*INFORMATION PROVIDED*.
══════

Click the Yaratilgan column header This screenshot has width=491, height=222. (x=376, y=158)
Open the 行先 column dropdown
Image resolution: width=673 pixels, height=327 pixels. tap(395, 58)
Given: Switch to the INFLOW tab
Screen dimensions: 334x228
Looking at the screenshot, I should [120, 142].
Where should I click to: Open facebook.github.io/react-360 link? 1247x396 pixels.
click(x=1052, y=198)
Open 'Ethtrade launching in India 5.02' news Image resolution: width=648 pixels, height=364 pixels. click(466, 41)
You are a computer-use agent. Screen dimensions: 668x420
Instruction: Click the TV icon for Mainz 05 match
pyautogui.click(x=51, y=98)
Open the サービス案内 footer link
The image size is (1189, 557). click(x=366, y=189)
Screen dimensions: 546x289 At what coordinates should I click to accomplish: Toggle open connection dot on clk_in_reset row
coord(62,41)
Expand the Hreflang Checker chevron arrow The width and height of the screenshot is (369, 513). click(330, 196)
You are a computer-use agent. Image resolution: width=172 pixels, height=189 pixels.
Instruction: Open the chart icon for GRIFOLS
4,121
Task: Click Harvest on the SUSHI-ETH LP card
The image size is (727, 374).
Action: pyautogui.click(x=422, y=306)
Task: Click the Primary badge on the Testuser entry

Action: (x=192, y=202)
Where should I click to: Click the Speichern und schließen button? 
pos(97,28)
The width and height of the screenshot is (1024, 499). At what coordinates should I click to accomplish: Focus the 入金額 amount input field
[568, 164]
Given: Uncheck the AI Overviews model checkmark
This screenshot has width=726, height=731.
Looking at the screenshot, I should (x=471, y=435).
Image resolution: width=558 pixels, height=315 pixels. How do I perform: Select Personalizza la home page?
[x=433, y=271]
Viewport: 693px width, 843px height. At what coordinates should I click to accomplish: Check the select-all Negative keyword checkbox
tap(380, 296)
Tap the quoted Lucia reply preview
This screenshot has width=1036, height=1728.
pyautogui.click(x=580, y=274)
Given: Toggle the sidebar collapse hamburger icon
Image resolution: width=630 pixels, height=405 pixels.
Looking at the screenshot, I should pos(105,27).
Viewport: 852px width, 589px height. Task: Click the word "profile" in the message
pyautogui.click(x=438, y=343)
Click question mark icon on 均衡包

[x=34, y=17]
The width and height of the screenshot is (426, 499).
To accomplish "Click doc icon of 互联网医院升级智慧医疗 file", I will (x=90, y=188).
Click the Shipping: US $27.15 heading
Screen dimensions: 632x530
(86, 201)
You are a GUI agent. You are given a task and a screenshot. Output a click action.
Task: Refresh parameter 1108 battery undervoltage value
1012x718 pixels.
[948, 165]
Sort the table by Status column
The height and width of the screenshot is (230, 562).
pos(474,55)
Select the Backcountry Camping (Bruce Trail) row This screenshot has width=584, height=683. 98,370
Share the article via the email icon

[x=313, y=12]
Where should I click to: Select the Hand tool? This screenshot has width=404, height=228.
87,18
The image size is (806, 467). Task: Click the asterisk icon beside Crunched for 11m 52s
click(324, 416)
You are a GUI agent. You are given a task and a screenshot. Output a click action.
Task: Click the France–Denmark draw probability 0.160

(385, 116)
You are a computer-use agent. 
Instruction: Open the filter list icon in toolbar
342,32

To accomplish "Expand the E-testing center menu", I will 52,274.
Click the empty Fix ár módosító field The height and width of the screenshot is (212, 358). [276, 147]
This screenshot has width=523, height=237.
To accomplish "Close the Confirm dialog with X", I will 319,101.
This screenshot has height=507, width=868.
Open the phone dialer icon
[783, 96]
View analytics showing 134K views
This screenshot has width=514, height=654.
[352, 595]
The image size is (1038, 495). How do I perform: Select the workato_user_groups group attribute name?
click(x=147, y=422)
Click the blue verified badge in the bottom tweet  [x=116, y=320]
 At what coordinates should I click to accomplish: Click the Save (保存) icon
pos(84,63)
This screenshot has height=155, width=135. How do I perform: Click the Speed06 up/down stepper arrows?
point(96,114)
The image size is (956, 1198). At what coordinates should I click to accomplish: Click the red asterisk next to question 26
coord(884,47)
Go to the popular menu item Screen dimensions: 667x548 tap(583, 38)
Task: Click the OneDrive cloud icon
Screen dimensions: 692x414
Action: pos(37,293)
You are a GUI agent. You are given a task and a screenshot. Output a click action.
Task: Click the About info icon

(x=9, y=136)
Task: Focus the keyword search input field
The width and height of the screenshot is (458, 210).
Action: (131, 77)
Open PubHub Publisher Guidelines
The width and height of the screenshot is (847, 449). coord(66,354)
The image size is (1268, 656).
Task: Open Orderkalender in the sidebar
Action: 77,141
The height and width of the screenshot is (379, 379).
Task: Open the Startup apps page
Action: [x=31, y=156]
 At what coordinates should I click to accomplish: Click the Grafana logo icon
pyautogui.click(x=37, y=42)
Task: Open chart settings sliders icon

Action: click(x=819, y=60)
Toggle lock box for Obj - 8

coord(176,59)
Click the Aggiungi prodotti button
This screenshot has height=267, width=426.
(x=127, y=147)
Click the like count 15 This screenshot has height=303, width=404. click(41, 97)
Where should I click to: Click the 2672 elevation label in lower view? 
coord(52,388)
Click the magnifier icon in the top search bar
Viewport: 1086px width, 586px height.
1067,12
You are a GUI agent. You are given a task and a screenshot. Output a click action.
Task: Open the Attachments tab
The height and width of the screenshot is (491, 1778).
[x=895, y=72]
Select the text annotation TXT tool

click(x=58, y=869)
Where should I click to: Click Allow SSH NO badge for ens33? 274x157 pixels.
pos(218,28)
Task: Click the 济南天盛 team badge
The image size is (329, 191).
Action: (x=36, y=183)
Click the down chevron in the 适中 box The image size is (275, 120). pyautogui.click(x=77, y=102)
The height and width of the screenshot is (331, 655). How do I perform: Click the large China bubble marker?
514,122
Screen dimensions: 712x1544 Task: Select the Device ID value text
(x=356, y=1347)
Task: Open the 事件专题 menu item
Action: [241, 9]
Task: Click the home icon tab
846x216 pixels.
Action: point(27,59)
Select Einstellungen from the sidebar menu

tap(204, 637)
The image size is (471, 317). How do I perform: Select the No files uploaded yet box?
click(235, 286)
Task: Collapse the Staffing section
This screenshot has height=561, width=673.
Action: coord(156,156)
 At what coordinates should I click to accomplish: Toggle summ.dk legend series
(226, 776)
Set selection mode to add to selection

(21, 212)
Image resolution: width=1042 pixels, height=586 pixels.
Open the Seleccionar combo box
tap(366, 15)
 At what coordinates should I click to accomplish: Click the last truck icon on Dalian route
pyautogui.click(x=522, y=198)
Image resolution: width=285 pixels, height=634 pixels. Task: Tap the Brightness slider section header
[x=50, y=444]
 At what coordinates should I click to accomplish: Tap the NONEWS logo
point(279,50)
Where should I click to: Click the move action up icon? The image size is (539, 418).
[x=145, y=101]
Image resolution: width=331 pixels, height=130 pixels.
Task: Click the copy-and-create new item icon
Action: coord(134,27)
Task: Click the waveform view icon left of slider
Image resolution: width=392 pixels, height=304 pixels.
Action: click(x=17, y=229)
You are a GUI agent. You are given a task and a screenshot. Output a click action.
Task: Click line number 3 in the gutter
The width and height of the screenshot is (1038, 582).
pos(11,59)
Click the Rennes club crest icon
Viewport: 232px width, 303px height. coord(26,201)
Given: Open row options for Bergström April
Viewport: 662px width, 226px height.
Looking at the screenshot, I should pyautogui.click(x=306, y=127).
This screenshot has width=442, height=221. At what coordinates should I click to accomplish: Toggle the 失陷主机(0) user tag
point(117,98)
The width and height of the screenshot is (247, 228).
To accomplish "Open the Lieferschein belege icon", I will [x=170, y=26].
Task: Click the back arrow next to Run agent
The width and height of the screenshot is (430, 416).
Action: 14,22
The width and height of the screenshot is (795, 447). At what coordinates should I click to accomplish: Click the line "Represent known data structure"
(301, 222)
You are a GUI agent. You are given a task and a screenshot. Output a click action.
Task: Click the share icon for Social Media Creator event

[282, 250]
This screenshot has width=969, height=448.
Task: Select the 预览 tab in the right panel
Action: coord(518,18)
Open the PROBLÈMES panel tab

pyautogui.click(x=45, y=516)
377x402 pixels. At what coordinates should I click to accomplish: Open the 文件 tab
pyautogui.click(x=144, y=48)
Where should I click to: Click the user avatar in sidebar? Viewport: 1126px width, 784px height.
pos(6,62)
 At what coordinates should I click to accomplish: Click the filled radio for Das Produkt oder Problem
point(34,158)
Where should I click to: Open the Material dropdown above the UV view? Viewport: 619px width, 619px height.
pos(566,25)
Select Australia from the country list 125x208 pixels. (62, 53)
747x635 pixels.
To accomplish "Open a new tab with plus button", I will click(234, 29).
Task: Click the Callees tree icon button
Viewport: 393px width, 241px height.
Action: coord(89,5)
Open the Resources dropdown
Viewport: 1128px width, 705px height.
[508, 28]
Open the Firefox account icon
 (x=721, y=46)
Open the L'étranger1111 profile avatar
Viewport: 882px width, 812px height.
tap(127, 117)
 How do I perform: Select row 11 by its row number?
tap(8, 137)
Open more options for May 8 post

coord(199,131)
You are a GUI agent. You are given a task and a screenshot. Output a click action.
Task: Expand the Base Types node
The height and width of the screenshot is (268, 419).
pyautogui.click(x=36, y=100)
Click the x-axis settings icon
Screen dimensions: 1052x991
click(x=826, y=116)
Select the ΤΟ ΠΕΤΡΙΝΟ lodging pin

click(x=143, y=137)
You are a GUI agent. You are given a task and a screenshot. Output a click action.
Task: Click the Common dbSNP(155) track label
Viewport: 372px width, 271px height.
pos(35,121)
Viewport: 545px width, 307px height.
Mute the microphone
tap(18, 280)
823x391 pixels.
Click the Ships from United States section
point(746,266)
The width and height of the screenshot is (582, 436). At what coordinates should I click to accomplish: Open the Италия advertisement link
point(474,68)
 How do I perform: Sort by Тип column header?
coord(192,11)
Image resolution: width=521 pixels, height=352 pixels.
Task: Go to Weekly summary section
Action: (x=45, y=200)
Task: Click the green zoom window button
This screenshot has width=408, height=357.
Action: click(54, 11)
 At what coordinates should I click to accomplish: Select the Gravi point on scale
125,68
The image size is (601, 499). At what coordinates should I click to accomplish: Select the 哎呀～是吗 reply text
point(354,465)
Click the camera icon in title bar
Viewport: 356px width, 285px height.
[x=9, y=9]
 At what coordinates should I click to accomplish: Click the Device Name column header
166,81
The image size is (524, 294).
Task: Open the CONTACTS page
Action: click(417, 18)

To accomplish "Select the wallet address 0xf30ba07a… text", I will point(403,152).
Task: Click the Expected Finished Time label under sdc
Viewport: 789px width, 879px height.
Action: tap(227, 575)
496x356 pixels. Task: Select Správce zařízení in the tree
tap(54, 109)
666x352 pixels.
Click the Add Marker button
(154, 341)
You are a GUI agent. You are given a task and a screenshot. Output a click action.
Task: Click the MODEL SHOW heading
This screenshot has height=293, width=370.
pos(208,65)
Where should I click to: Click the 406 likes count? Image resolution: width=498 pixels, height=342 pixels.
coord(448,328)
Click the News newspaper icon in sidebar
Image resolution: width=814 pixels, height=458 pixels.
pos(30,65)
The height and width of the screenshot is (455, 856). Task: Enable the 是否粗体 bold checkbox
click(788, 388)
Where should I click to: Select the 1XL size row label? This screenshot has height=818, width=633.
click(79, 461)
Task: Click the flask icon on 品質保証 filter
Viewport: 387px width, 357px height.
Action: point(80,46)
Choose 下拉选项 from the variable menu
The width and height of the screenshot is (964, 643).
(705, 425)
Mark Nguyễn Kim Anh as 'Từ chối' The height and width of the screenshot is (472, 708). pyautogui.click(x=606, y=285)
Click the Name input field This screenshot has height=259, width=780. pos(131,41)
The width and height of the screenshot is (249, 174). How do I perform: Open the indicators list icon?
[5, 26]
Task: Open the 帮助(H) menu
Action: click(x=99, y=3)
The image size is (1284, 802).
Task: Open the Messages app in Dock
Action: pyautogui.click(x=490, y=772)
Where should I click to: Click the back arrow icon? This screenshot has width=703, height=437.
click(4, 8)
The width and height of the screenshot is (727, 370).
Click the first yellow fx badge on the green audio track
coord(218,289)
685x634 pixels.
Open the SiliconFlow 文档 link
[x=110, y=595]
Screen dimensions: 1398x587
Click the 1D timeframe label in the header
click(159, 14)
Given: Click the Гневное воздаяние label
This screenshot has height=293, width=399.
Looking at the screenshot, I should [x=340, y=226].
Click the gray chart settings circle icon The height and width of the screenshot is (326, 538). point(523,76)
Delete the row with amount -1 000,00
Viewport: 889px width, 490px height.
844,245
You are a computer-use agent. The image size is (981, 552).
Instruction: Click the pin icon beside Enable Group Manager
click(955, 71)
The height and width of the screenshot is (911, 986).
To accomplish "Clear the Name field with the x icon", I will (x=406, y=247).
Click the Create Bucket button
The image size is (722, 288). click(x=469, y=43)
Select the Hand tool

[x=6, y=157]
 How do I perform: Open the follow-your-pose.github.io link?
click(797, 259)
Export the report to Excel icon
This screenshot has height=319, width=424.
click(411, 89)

══════

*WHAT IS BEING ASKED*.
The reply should consist solely of the lines of the data, exact, from the opening line through the line with "Given: Toggle the", inclusive.

*RESPONSE TO THIS TASK*.
Click the Yaratilgan column header This screenshot has width=491, height=222. (x=376, y=158)
Open the 行先 column dropdown
Image resolution: width=673 pixels, height=327 pixels. tap(395, 58)
Given: Switch to the INFLOW tab
Screen dimensions: 334x228
Looking at the screenshot, I should [120, 142].
Where should I click to: Open facebook.github.io/react-360 link? 1247x396 pixels.
click(x=1052, y=198)
Open 'Ethtrade launching in India 5.02' news Image resolution: width=648 pixels, height=364 pixels. click(466, 41)
You are a computer-use agent. Screen dimensions: 668x420
Instruction: Click the TV icon for Mainz 05 match
pyautogui.click(x=51, y=98)
Open the サービス案内 footer link
The image size is (1189, 557). click(x=366, y=189)
Screen dimensions: 546x289 At what coordinates should I click to accomplish: Toggle open connection dot on clk_in_reset row
coord(62,41)
Expand the Hreflang Checker chevron arrow The width and height of the screenshot is (369, 513). click(330, 196)
You are a computer-use agent. Image resolution: width=172 pixels, height=189 pixels.
Instruction: Open the chart icon for GRIFOLS
4,121
Task: Click Harvest on the SUSHI-ETH LP card
The image size is (727, 374).
Action: pyautogui.click(x=422, y=306)
Task: Click the Primary badge on the Testuser entry

Action: (x=192, y=202)
Where should I click to: Click the Speichern und schließen button? 
pos(97,28)
The width and height of the screenshot is (1024, 499). At what coordinates should I click to accomplish: Focus the 入金額 amount input field
[568, 164]
Given: Uncheck the AI Overviews model checkmark
This screenshot has width=726, height=731.
Looking at the screenshot, I should (x=471, y=435).
Image resolution: width=558 pixels, height=315 pixels. How do I perform: Select Personalizza la home page?
[x=433, y=271]
Viewport: 693px width, 843px height. At what coordinates should I click to accomplish: Check the select-all Negative keyword checkbox
tap(380, 296)
Tap the quoted Lucia reply preview
This screenshot has width=1036, height=1728.
pyautogui.click(x=580, y=274)
Given: Toggle the sidebar collapse hamburger icon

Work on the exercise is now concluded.